BEGIN Passage for review

Sober since April 6, 2006

That's
days

Thursday, January 18, 2007

looking back ...

Here's the Daily Reflection for 1/18:

WOULD A DRINK HELP?

"By going back in our own drinking histories, we could show that years before we realized it we were out of control, that our drinking even then was no mere habit, that it was indeed the beginning of a fatal progression."
Twelve Steps and Twelve Traditions, p. 23

When I was still drinking, I couldn't respond to any of life's situations the way other, more healthy, people could. The smallest incident triggered a state of mind that believed I had to have a drink to numb my feelings. But the numbing did not improve the situation, so I sought further escape in the bottle. Today I must be aware of my alcoholism. I cannot afford to believe that I have gained control of my drinking -- or again I will think I have gained control of my life. Such a feeling of control is fatal to my recovery.


I read that Daily Reflection this morning and it brought back so many memories. I remember when the smallest little upset would trigger desperate desire to drink -- and that need to drink was as real and as urgent as the need to breathe.

If I didn't get my way, I needed a drink. If I felt left out, I needed a drink. If I was stressed out, I needed a drink. If I felt guilty, I needed a drink. If I felt drunk, I needed a drink. If I didn't feel drunk, I needed a drink. If I woke up alive and breathing that morning, I needed a drink.

If no alcohol was around, panic would set in. The desperate panic would grow increasingly worse until I finally took a drink. I simply could not function without alcohol.

Today, I'm grateful that I no longer need a drink. I don't need one for the small stuff OR for the big stuff. I can experience life and all the stuff it throws at me without even thinking of a drink.

What a miracle.

9 comments:

Carly said...

I LOVE today's DR. I love your post. I could have written it. Yes, being sober *IS* a miracle.

Jen R. said...

Amen!

END Passage for review

__Try it__: In the sobriety blog post, on what date did the writer's sobriety begin?

BEGIN Source data

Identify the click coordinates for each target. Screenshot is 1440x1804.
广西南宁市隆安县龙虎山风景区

END Source data

__Answer section__: April 6, 2006